Un giorno, un'impresa

20 Maggio 2013

Appuntamento quotidiano con le storie dell'atletica

20 maggio. Due anni fa, prima di compierne 65, muore per un cancro al pancreas Bjorn Bruch detto Ricky, il barbuto svedese XXXlarge (2,00 per 130 chili) che non nascose mai di aiutarsi con steroidi ma che riuscì a non farsi mai beccare ai controlli. E questo la dice assai lunga sull’efficacia di quegli esami.

Di lui raccontano che improvvisasse gare quando sentiva il braccio caldo e un fondo piuttosto spesso di verità esiste: il 10 settembre 1972, otto giorni dopo aver rimediato il bronzo olimpico a Monaco di Baviera, spedì il disco a 68,58 ma il record non venne mai portato all’omologazione perché ad affrontarlo c’era solo un altro atleta e un terzo, bontà sua, si presentò solo al quarto turno.

Ricky, in ogni caso, già guidava la lista di tutti i tempi: il 5 luglio, al meeting di Stoccolma, aveva lanciato a 68,40 lasciando a tre metri abbondanti Ludwig Danek, da tutti chiamato il fabbro boemo. Danek, che in pedana sotto la canottiera indossava sempre una maglia della salute a maniche lunghe, vinse l’oro all’Olympiastadion chiudendo l’interminabile regno di Al Oerter.

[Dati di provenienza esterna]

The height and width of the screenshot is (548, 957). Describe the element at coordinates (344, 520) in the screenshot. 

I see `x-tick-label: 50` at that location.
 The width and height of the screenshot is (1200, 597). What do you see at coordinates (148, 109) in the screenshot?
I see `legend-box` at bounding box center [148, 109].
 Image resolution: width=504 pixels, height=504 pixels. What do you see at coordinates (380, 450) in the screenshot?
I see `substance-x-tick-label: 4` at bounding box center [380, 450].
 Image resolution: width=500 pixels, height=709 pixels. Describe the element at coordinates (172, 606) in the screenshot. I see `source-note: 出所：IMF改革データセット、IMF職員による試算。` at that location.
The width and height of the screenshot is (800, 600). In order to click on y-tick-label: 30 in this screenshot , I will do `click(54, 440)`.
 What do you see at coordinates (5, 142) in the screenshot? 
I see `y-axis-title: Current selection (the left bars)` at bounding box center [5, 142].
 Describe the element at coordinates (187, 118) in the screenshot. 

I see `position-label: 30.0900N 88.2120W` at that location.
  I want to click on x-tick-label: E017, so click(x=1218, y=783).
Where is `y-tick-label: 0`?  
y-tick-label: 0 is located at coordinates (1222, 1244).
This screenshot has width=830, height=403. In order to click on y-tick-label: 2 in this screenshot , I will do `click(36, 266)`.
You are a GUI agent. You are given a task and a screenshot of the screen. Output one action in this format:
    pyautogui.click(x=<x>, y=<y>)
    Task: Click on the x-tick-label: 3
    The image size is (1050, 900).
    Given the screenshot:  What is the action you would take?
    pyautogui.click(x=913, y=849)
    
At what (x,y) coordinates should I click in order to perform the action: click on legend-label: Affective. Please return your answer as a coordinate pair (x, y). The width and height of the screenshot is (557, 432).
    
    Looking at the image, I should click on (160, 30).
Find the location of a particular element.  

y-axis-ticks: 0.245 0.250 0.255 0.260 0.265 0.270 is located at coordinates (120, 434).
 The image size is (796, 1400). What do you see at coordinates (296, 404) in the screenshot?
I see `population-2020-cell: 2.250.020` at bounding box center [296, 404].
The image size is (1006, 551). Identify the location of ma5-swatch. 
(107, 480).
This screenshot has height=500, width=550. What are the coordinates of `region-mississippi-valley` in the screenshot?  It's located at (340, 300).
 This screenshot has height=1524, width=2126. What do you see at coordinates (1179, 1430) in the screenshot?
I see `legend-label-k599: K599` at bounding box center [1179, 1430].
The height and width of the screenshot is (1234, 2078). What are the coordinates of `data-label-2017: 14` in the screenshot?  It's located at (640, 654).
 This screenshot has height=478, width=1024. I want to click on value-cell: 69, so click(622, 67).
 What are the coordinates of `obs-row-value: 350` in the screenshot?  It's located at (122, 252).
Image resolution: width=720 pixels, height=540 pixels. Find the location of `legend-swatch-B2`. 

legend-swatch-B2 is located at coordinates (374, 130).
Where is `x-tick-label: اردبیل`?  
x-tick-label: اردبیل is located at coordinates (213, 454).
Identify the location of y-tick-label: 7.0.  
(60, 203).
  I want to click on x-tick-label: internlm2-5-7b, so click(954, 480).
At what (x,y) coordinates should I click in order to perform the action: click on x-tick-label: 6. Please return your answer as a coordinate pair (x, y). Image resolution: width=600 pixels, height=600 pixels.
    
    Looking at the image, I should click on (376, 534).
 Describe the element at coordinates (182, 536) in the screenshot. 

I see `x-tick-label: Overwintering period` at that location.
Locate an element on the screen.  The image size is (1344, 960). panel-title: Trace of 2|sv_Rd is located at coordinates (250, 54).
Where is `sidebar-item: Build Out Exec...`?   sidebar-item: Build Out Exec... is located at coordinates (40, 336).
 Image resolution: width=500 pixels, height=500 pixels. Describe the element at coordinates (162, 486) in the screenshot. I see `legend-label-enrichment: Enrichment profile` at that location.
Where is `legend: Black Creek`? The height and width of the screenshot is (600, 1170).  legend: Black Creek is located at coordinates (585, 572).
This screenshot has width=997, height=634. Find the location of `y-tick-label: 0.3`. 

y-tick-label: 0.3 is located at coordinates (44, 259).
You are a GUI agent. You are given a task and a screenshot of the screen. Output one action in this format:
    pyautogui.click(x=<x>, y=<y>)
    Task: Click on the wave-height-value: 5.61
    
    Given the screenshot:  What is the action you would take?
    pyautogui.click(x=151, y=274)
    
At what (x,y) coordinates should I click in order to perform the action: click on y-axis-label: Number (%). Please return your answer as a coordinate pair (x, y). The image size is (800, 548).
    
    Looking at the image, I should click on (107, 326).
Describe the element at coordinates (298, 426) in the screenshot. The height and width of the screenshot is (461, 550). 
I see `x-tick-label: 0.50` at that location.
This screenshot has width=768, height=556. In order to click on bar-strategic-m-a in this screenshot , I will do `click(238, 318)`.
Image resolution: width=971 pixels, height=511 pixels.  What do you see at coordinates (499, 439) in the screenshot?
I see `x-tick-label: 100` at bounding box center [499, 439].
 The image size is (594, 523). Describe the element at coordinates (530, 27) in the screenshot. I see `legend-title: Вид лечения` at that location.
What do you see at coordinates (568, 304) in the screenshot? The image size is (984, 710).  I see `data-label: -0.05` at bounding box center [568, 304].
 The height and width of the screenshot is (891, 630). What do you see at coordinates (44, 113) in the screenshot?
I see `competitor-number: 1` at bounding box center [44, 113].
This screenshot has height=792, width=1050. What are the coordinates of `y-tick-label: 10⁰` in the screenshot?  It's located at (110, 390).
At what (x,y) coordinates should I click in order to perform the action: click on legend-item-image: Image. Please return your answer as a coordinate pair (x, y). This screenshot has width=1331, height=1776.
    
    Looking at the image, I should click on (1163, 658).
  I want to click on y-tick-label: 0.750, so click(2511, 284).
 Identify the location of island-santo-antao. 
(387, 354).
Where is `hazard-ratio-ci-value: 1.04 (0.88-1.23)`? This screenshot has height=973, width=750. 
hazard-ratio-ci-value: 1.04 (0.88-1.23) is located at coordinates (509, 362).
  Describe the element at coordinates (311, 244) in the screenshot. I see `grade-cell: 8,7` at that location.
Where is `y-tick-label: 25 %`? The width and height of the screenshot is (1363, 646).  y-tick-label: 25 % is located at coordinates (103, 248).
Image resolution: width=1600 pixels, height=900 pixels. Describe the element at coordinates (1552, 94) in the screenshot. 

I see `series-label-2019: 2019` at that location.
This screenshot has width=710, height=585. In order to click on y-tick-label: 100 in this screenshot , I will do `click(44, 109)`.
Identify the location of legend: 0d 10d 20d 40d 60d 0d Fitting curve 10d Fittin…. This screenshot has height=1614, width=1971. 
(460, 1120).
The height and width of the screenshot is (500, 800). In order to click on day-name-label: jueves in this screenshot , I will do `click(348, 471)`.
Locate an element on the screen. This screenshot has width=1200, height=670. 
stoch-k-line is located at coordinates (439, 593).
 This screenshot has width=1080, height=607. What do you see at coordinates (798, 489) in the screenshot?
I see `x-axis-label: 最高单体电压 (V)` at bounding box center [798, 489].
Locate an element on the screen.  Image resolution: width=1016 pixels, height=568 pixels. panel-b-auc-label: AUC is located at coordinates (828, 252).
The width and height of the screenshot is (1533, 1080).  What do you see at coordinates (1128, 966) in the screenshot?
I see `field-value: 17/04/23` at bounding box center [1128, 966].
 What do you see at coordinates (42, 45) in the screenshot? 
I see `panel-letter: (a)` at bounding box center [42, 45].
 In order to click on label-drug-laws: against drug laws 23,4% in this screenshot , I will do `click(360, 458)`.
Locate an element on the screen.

Quel giorno Ricky si fermò cinque metri più in basso del suo fresco limite mondiale che sarebbe stato ritoccato di 8 cm tre anni dopo dal sudafricano Jh Van Reenen, dotato di braccia tentacolari.

Lo spessore agonistico di Bruch nelle grandi competizioni è sempre stato relativo: il bronzo olimpico va affiancato allo stesso piazzamento agli Europei di Roma ’74 ed è tutto. Al pari di molti colleghi, soprattutto americani, sapeva dare il meglio in luoghi particolari o in momenti singolari: la conferma viene dal suo formidabile record personale, centrato con 71,26, a 38 anni, a metà novembre dell’84 sulla pedana amica di Malmoe.

Eccessivo e clownesco negli atteggiamenti, trovò ingaggio in Italia finendo sullo schermo al fianco di Giuliano Gemma in “Anche gli angeli tirano di destro” (la risposta svedese a Bud Spencer?) e in patria recitò in altri quattro film, nessuno dei quali firmato da Ingmar Bergman.